At this moment, Santos’s head is filled with images. In the telling of his story, he has broken down, covered his face with his hands, been silent for a while. Now he is ready to start talking again. Gracias a Dios que nos ha salvado – “Thank God he saved us,” he says, referring to his father, who carried him and his little brother into the highlands of Guatemala, one night in the early 1980s. His father had been playing soccer that day, his favorite pastime, while his mother sold tamales on the sidelines. It was a Sunday afternoon, and people were playing, eating, having fun. Inside his father’s athletic bag, someone had placed a note: if he didn’t cooperate with the military, he and his family would be killed that night. Santos was 5 years old; his little brother was a baby.

This was during la violencia – the Civil War –in Guatemala, during which the government-run military led a campaign of extermination of the Mayan people. Santos’s father was a governor of their town, and had refused to cooperate either with the military or with the guerrillas. So, the family was forced to leave. Santos remembers seeing horrible things during that time, remembering them through the eyes of a 5-year-old: “The images come,” he says – of a bus set on fire, the people screaming inside, the children crying because of the heat.

Years later, in 2000, he came to New Bedford because an uncle had moved here, had promised he would be able to find work, and safety. Yet Santos says there are only three places in this city where he feels safe: at home, at work, and at church. When he is shopping, or riding his bicycle, or walking in his neighborhood, no matter what time of day, he feels vulnerable.

On the day he was hit he had just cashed his paycheck. In his pocket were $400, plus another $200 that he had withdrawn from the bank, to pay his bills. He had been to a money-transfer service to send $100 to his father, still in Guatemala, and bought some snacks for the house – churros y golosinas. He had about $600 left, when a baseball bat hit the back of his head, and his forehead, above his eye. Through the blood streaming into his eyes, he could then see that there was a gun pressed to his forehead. He tried to swat the gun away, but then he lost consciousness. He woke up afraid, and felt someone touching his face. He recoiled with fear, but realized it was someone there to help him, the police, and a medic with an ambulance. This happened on a Saturday. On Sunday he was released from the hospital. On Monday, he went back to work.

Santos lives in a third-floor apartment with his wife, Rosa, who is from El Salvador, and their seven-year-old son, Michael. The last time he had had trouble like this was in 2007, when Rosa was just three weeks away from giving birth to Michael. They were both working at the Bianco leather factory, in New Bedford, when federal immigration agents swept through the place, arresting mostly Guatemalan immigrants. Rosa was held and Santos was sent, for 25 days, to a detention center in Texas. They are not sure why they were finally allowed to stay – maybe because of Rosa’s condition, expecting the baby. But they are here now.

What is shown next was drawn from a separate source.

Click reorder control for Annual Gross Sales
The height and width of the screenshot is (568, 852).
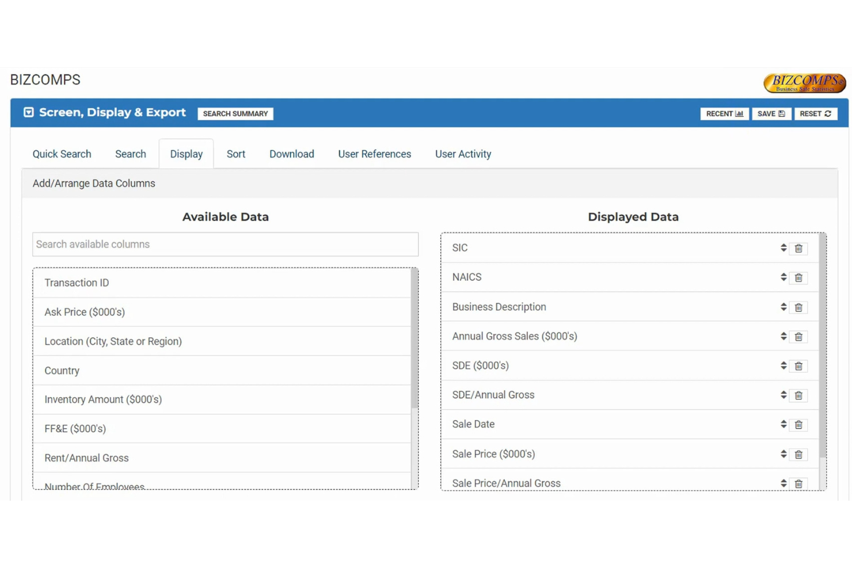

They spend this Sunday morning resting, at home. Rosa prepares a big pot of soup, chopping vegetables, making tortillas. They walk to church, hear the sermon, and walk back home. At 3:00, Rosa will have to go to work, but for now they’re together. In the next room, Michael plays with a puzzle, while Santos dozes in a chair.  Around their home, Rosa has placed las imágenes – images of the saints, to whom she prays, with gratitude, every morning. “They have blessed us because we have our health to work, and dinero para el pan de cada dia – money for our daily bread,“ she says. “We are blessed.”